Himmet UÇ
Hazreti Mevlana’nın Mekanı Mukaddesinden izlenimler
Hazreti Mevlananın haziresinin bulunduğu salona girildiğinde sağ tarafta ikisi yan yana ebediyetin uykusuna dalmış Horasan erleri var. Hazreti Mevlana ailesinin Horasan tarafından batıya doğru göçü sırasında onlarla birlikte çok erler gelmişlerdir, bunlar maneviyat taşıyan ve gittikleri yerlere irşat götüren kimselerdir, bu mezarlar onları hatırlatır izlerdir. Onların ayak tarafında Nisan taşı denilen son derece büyükemek verilmiş üç boğumlu orta boğumu çok büyük harika işlenmiş hakkedilmiş, nakkaşların bütün meharetini gösterdiği bir büyük antika eser görülüyor. Anadolu toprağını mukaddes belde haline getiren büyük kelimesinin karşısında diz çöktüğü bir azametli insan Hazreti Mevlana kuddise sırrıhu. Onun ruhunun azamet ve heybetini yansıtmaktan çok uzak ama çok süslenmiş ve nakşedilmiş türbenin dört bir yanı. Mevlana hazretleri bütün Osmanlı padişahlarının başlarının üzerinde gezdirdiği maneviyatı ve mesnevisi ve diğer eserleri, Anadolu’dan bütün dünyaya yansımış bir büyük güneş olarak ebede kadar devam edecektir. Salonun içinde Cenabı Mevlana’nın bulunduğu kısım çok farklı tezyin edilmiş. Mevlana ve Yunus ve Bediüzzaman Türk milletine asırlarca Kur’an’ın bayraktarlığını yapmış bu millete Allah’ın büyük büyük lütuf ve hediyelerdir. Atalarımız bu büyük hazineleri yüreklerinde ve coğrafyalarında taşımakla hem onlara gereken saygıyı göstermiş hem de onların hakikat manzumelerini dünyanın dört bir yanına taşımış emanete layıkı veçhi ile sadakat göstermişlerdir. Salonun sağ tarafında otuz kadar Mevlana hazretlerinin muhibbanı pervaneleri, aşkı muhabbeti ilahi ile devranı temsilen onun etrafında dönen aşıkanı müridan bulunmaktadır. Maveranın kapısını kabir taşları ile belirleyen bu zevatı alişan sıradan mutlulukların ötesinde ebediyette bütün büyük zatlarla bizim bilmediğimiz esrarlı halkalarda devran ve deveranlarına devam etmekteler.
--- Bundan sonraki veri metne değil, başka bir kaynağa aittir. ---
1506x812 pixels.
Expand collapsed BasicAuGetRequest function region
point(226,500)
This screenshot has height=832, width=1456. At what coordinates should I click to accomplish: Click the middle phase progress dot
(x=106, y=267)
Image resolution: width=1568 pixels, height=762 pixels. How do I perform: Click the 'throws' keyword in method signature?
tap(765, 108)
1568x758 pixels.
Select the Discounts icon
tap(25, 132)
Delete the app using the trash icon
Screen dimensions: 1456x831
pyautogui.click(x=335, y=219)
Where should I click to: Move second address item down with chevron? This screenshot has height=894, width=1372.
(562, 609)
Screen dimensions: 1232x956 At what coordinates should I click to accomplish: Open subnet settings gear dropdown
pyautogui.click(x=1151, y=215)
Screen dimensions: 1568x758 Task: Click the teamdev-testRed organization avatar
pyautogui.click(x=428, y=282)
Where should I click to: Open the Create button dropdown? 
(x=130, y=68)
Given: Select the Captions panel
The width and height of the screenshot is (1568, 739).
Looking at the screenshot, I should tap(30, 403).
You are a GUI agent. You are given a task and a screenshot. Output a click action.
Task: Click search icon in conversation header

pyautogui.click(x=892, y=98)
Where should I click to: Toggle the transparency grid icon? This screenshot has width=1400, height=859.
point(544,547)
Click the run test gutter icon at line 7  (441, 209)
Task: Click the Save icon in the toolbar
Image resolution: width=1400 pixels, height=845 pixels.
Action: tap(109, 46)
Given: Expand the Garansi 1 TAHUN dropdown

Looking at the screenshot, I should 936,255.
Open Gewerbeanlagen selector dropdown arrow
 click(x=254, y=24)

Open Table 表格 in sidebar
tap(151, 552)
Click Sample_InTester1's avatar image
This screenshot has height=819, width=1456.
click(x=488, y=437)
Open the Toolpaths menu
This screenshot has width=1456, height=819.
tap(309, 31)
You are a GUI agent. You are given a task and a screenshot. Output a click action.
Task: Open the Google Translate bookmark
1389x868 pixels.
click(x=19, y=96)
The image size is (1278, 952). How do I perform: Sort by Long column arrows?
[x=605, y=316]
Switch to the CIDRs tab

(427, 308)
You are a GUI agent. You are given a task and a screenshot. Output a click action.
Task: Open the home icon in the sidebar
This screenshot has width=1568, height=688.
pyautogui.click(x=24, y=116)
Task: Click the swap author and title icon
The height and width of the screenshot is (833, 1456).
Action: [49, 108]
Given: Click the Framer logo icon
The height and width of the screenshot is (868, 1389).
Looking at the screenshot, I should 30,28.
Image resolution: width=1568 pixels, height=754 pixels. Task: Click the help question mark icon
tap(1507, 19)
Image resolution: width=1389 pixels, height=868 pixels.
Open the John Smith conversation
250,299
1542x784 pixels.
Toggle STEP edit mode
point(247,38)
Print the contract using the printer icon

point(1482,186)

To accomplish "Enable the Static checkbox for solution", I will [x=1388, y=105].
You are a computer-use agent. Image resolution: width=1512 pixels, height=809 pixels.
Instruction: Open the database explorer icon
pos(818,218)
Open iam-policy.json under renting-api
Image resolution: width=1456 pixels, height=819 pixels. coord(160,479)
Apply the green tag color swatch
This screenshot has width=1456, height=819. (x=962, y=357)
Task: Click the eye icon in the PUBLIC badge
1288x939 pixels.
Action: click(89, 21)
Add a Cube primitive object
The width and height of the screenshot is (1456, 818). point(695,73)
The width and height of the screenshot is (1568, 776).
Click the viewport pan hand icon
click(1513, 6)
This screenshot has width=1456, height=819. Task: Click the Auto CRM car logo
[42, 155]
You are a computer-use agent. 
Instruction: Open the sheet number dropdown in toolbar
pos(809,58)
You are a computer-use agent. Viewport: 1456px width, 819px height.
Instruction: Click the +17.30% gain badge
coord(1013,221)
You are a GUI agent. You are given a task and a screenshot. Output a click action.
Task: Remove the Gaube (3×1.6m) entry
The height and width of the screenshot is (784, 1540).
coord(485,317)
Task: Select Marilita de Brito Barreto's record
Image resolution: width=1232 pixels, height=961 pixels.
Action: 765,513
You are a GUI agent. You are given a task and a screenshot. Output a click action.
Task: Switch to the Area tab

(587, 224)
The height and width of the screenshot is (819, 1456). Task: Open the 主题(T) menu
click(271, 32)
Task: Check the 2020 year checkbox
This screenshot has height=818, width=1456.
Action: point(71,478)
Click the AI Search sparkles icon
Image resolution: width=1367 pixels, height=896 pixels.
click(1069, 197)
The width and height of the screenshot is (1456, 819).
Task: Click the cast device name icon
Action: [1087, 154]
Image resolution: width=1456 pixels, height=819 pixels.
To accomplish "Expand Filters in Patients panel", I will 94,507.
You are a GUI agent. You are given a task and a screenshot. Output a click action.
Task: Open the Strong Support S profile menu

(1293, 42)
Hazreti Mevlana’nın alt kısmında ise onun halkai terbiyesinde yer alan önemli zatların sandukcaları bulunmaktadır. Buraya post kubbesi denmektedir, demek ki Cenabı Mevlana’nın postuna yakın oturanlardır bunlar, post devrişanın ilahi lütuflara mazhar olduğu bir mekandır. Bunlardan biri Şeyh Kerimeddin, Mevlananın müridi ve Sultan Veled‘in de hocasıdır. Sultan Veled Mevlana hazretlerinin oğlu ve tarikatın adat ve ahkam ve erkanının kurucusududur. Semseddin Abid Çelebi, Uİu Arif Çelebi, Zahid Çelebi Sultan Veled’in oğullarıdır. 13 yüzyılı tezyin etmişler damen ve payı şerifleri ile onun soyca yakınları ve Mevleviliğin rükünleridirler.. Hazreti Mevlana’nın kabri şerifinin önündeki gümüş korumalık, kafes demişler ama bana kafes kelimesi nefisgelmedi. Perdelik denebilirdi. 1597 de Maraş Miri Miranı Mahmut Paşa tarafından İlyas adlı bir sanatkara yaptırılmıştır. Burada yer alacak ustalıkla biçimlendirilmiştir. Türbenin önündeki saat ise İngiliz Mevlevileri tarafından müzeye hediye edilmiş güzel ve haşmetli saattir.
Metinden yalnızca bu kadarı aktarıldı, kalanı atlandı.